Available records:
━━━━━━━━━━━━━━━━━━━━━━━━━━━━━━

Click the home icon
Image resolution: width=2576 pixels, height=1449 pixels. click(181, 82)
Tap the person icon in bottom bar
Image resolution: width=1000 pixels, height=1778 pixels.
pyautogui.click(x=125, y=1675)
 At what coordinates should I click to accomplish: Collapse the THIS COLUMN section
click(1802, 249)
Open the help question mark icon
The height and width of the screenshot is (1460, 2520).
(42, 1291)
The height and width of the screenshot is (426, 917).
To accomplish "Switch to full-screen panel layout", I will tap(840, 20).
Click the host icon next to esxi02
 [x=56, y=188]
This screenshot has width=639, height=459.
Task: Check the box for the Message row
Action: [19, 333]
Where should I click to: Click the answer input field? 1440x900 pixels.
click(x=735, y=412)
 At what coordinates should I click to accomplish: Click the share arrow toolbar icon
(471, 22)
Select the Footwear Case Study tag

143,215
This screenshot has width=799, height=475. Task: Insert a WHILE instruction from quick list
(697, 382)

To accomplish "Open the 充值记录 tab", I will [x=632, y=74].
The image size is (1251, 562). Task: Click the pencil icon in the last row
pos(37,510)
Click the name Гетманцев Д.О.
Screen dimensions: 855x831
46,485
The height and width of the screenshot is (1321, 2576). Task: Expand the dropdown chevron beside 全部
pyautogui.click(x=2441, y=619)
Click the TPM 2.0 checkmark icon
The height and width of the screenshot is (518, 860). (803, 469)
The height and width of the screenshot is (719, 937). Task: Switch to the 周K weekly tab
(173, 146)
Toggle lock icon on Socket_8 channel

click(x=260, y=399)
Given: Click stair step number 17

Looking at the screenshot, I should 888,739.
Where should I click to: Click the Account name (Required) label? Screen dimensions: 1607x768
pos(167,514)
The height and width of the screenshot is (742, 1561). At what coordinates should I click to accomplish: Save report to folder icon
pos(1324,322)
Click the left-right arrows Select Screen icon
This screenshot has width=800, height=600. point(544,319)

━━━━━━━━━━━━━━━━━━━━━━━━━━━━━━

Directive: Rewrite all the entries above, changing every "coordinates" to "spot" and leaving everything else as it is.

Written reply:
Click the home icon
Image resolution: width=2576 pixels, height=1449 pixels. click(181, 82)
Tap the person icon in bottom bar
Image resolution: width=1000 pixels, height=1778 pixels.
pyautogui.click(x=125, y=1675)
 At what spot should I click to accomplish: Collapse the THIS COLUMN section
click(1802, 249)
Open the help question mark icon
The height and width of the screenshot is (1460, 2520).
(42, 1291)
The height and width of the screenshot is (426, 917).
To accomplish "Switch to full-screen panel layout", I will tap(840, 20).
Click the host icon next to esxi02
 [x=56, y=188]
This screenshot has width=639, height=459.
Task: Check the box for the Message row
Action: [19, 333]
Where should I click to: Click the answer input field? 1440x900 pixels.
click(x=735, y=412)
 At what spot should I click to accomplish: Click the share arrow toolbar icon
(471, 22)
Select the Footwear Case Study tag

143,215
This screenshot has width=799, height=475. Task: Insert a WHILE instruction from quick list
(697, 382)

To accomplish "Open the 充值记录 tab", I will [x=632, y=74].
The image size is (1251, 562). Task: Click the pencil icon in the last row
pos(37,510)
Click the name Гетманцев Д.О.
Screen dimensions: 855x831
46,485
The height and width of the screenshot is (1321, 2576). Task: Expand the dropdown chevron beside 全部
pyautogui.click(x=2441, y=619)
Click the TPM 2.0 checkmark icon
The height and width of the screenshot is (518, 860). (803, 469)
The height and width of the screenshot is (719, 937). Task: Switch to the 周K weekly tab
(173, 146)
Toggle lock icon on Socket_8 channel

click(x=260, y=399)
Given: Click stair step number 17

Looking at the screenshot, I should 888,739.
Where should I click to: Click the Account name (Required) label? Screen dimensions: 1607x768
pos(167,514)
The height and width of the screenshot is (742, 1561). At what spot should I click to accomplish: Save report to folder icon
pos(1324,322)
Click the left-right arrows Select Screen icon
This screenshot has width=800, height=600. point(544,319)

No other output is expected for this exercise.